I do water bath canning on my glass cooktop but not pressure canning. And I can't do anything bigger than pints because it just doesn't boil water in that big of a pot.


----------



## arrocks (Oct 26, 2011)

Lots of info on this out on the web since it seems to come up often on canning forums. You can probably find lots of old posts about it here too. But from what I have read it seems to depend on the brand of stove.

Some have gotten it to work by using special sized pots and limiting themselves to BWB canning by setting the canner off-center on the burner. Others claim they can't make it work no matter what they try.

DIL has a GE smooth top so its the only brand I have any experience with. She called the manufactuer and they said canning on it would void her warranty. Since it was out of warranty anyway we decided to try since her kitchen is so much bigger for all the canning mess.

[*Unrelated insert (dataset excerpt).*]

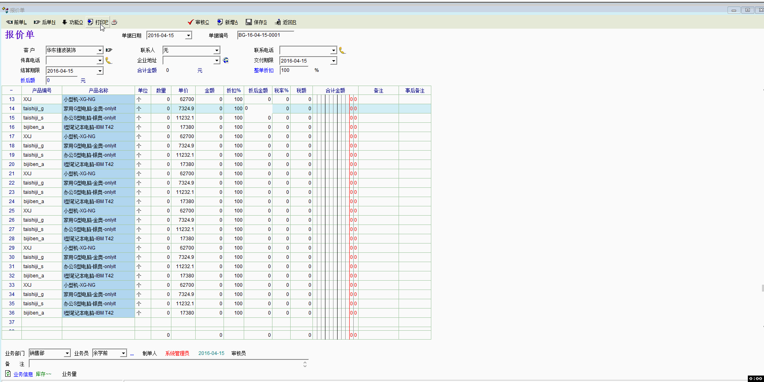Click the 备注 remarks text field
Viewport: 764px width, 382px height.
[x=166, y=364]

While we could BWB can on it if we used a small stock pot ( I think it is a 10 quart one) it just cycles off and on when we tried anything bigger like the regular BWB canner. We have tried to pressure can on it with a Presto 23 qt. and it won't hold the pressure steady. Everytime it cycles the pressure falls.

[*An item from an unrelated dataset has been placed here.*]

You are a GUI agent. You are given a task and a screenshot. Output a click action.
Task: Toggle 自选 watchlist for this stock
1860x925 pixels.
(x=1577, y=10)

We finally gave up on it and do all our canning on my old coil cooktop.


----------



## Guest (Jan 19, 2012)

My son bought me the 921 All American pressure canner for Christmas..I have a $1000 Flat surface stove and there's no way I'm gonna push my luck..If I were you unless you have the money to replace your mom's stove I would look into another solution..


----------



## marytx (Dec 4, 2002)

Mine did fine canning, but then one day, when I wasn't using it, it just cracked. It's a pretty expensive fix. I'll never have another glass top stove.


----------



## CCCC (Nov 21, 2011)

My mom found what I believe is called a coil plate, no sure, but it just looks like one large single coil off of a coil stove with a base under it and you plug it into the 110v outlet on the wall and cook on it. She has not used it yet so I don't know how it works.


----------



## jamala (May 4, 2007)

I use my glass flat top with my presto but not my AA. In fact the canning instructions with my presto said it was safe to use on flat tops. But my AA said NOT to use on flat tops.


----------



## PixieLou (May 1, 2010)

I have an Amana glass top stove. I use my granitewear BWB canner and the Presto 16 quart both without incident. Personally I wish the stove would break then I would have an excuse to replace it. We have gas coming into the house, so I'm not sure why the previous owners kept an electric stove when they redid the kitchen.


----------



## Horseyrider (Aug 8, 2010)

I have a JennAir glass top, and use my Presto pressure cooker on it because of the raised circle on the bottom of the canner; but I don't use my AA on it. The AA is a 941, and is responsible for crushing my last stove and destroying the wiring harness. It's too heavy for anything.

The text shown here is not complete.